Het vierjarige drietal loopt weg omdat ze niet naar de ‘Sneeuwbes’ willen. De Sneeuwbes is een stomme school. Ze willen naar de ‘Meerkoet’, die is veel leuker. Maar Jonas moet naar een speciale school omdat er in zijn hoofd ‘een paar draadjes los zitten’. Daardoor krijgt hij aanvallen, die weer overgaan als hij een pil neemt. En omdat de drie broers gewoon bij elkaar willen blijven, lopen ze weg.
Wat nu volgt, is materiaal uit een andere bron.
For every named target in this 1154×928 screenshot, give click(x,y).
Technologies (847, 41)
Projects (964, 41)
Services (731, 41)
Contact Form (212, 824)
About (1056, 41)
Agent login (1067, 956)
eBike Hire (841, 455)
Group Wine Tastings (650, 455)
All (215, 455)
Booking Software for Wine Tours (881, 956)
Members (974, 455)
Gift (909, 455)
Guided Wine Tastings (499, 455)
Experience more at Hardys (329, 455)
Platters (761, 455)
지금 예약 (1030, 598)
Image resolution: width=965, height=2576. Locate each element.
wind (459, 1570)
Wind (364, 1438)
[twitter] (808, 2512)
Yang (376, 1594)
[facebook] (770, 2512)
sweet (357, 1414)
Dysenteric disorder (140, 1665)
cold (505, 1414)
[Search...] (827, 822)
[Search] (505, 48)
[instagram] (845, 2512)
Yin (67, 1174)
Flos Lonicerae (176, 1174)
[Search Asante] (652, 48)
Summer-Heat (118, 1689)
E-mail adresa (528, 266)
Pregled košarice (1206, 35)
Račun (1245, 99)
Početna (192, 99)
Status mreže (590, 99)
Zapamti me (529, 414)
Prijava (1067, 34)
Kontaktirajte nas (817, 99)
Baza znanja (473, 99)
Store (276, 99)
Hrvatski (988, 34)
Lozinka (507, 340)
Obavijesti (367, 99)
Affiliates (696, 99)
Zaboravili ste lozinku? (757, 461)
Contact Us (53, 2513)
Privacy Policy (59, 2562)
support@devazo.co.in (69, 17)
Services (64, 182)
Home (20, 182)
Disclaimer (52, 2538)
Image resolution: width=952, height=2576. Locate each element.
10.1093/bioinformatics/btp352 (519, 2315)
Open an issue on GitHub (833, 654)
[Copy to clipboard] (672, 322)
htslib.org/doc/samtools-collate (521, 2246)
Met vijftig gesmeerde boterhammen pindakaas.
De inhoudelijke schoonheid van de voorstelling zit ‘m erin dat het totaal geen issue is dat Jonas net even anders is door z’n aanvallen. Het drietal lost samen allerlei problemen op, of dat nou een te lang slapende Jonas is, of een lege waterfles. En dat hartveroverende verhaal staat bovendien minutieus op muziek: huilen gaat op een akkoord, kauwen in een ritme. Meer is niet nodig. Je ziet het wegloopavontuur van de drie jongetjes levensecht voor je. Hoe ze kijken naar een schijtende koe, grote eieren vinden, papa en mama missen, ruzie krijgen en als ergste verwensing ‘Stomme vette ui!’ tegen elkaar roepen.
Freek Nieuwdorp, Ayrton Fraenk en Niek van der Horst (die zeventien jaar geleden ook al meedeed) spelen ontwapenend, pakken haarscherp de volle ernst waarmee kleuters het leven te lijf gaan. Ze schakelen intuïtief, timen hun tekst magisch met elkaar en de muziek. En dan ontstaat er iets zeldzaams. Iets meeslepends dat recht het hart ingaat. Een voorstelling die het verdient om een ‘ode’ te zijn.